About this exercise: Each line from the one containing "Task: Click the D21S11 marker header" to the end of the data must be copied exactly, the first and last included; no other lines and no pictures belong in the copy.

Screenshot grounding data:
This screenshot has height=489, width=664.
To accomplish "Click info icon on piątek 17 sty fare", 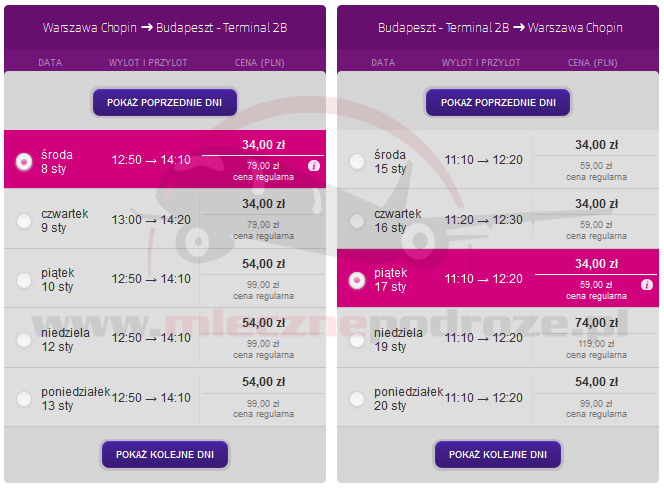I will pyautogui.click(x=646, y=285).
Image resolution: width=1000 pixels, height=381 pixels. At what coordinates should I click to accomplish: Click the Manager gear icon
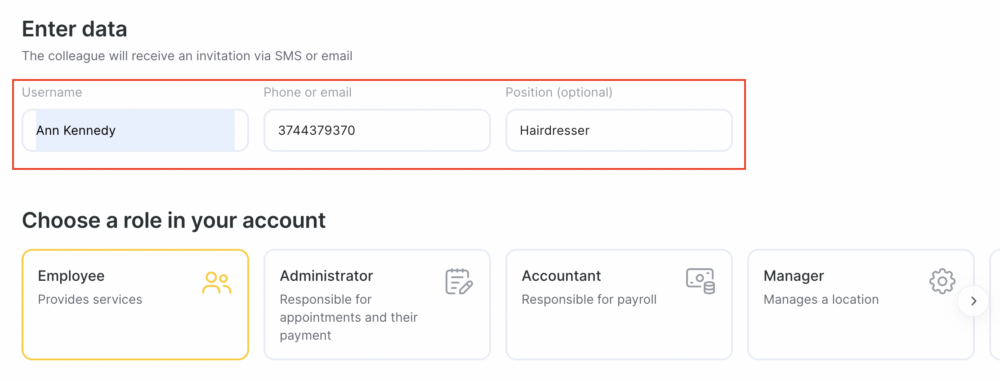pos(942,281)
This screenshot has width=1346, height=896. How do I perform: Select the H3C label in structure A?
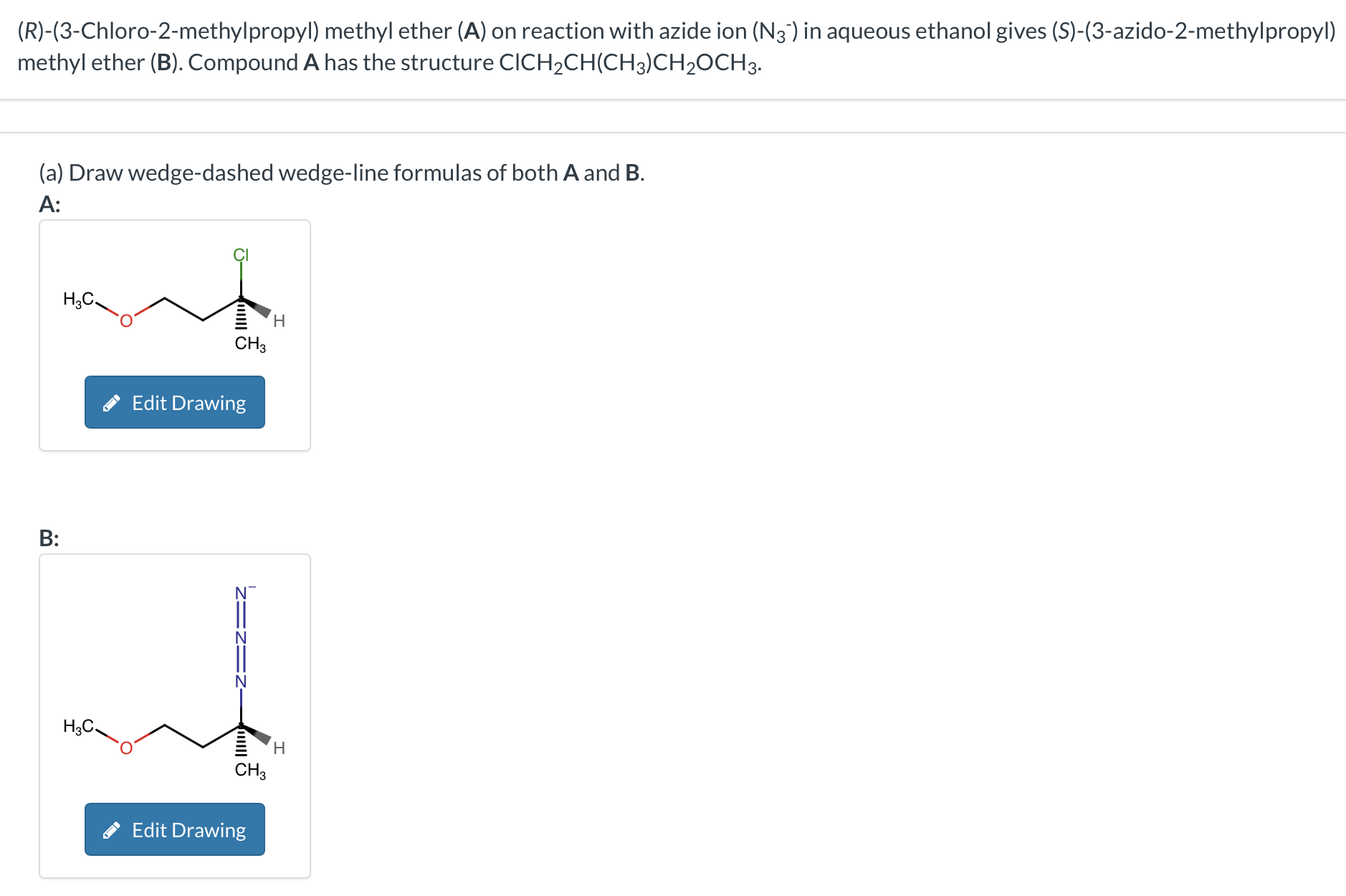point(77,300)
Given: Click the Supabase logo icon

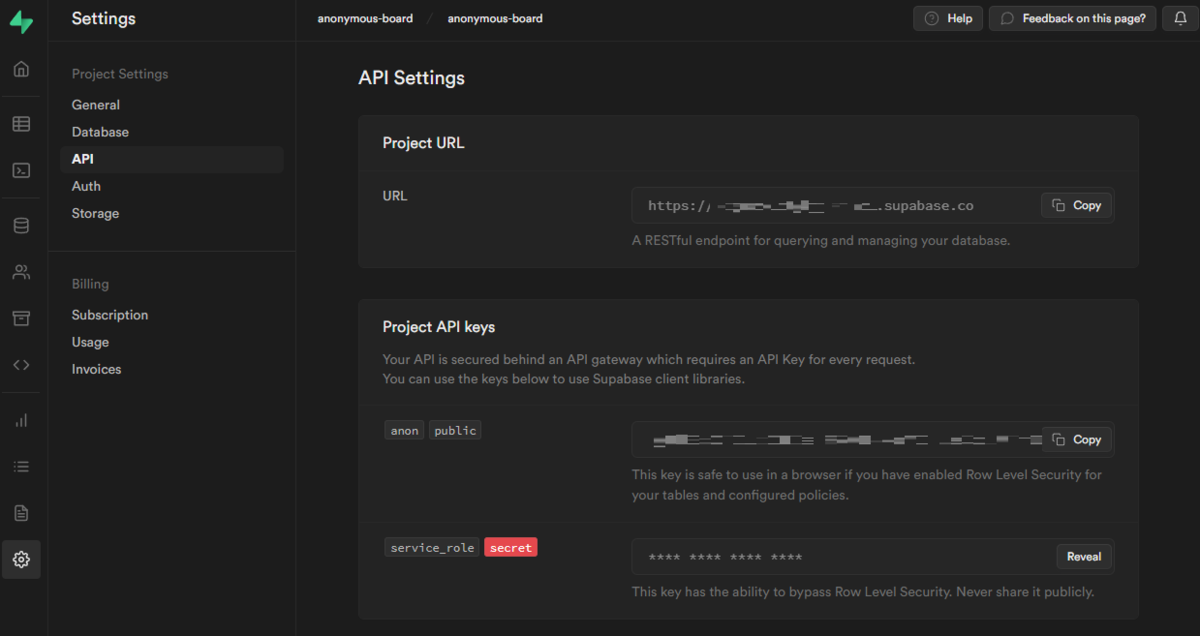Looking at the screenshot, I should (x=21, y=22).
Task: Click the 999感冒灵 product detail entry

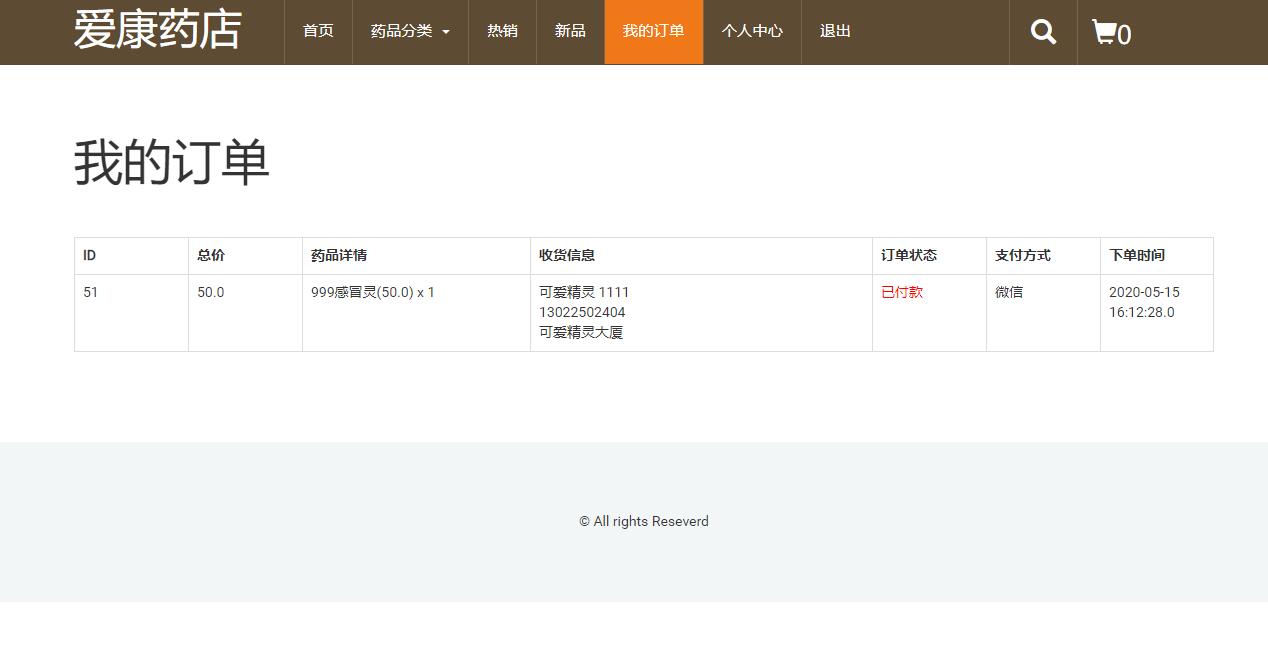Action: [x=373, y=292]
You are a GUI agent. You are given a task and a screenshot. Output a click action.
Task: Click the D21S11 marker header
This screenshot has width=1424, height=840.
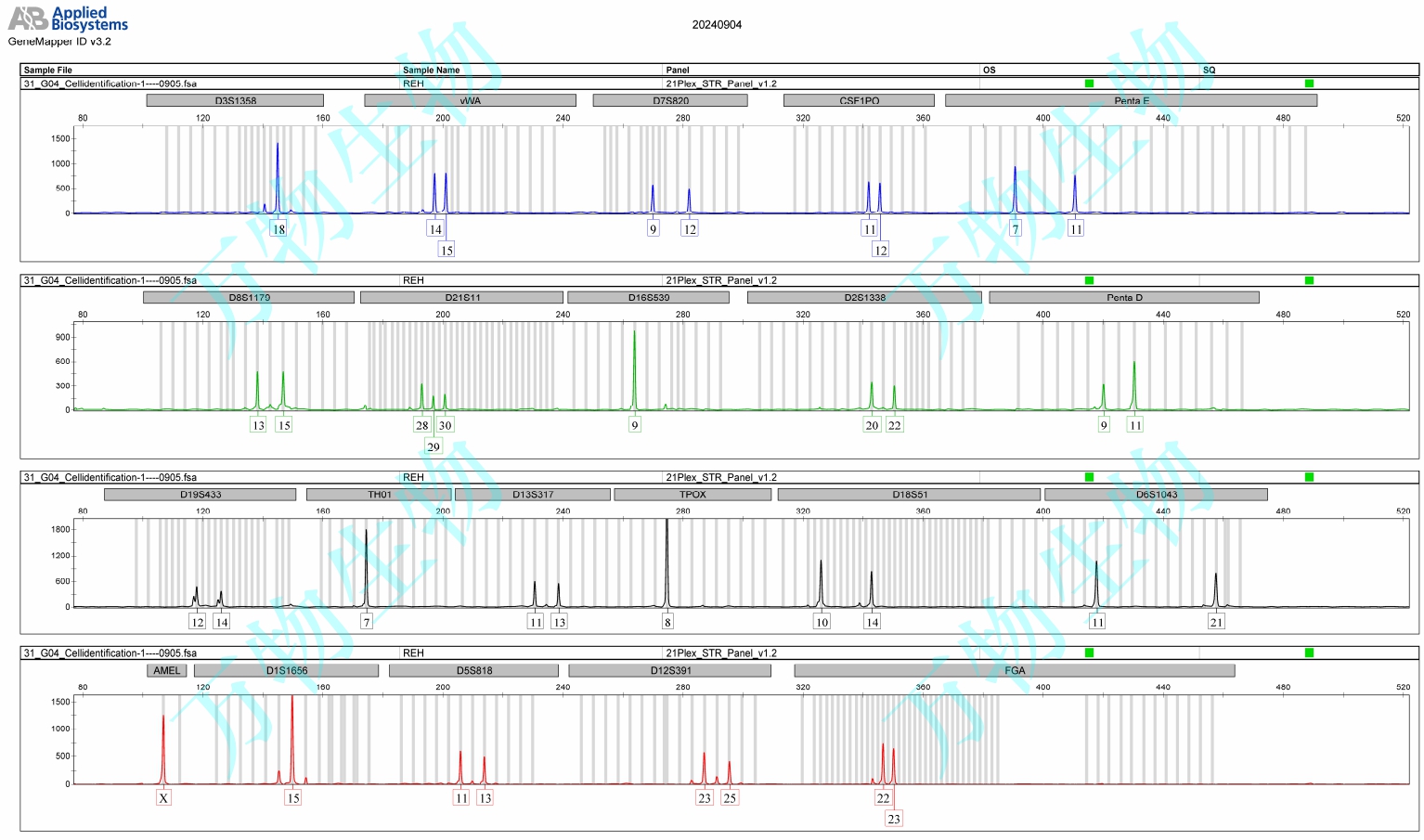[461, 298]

Reply:
Task: Click the D21S11 marker header
This screenshot has width=1424, height=840.
[461, 298]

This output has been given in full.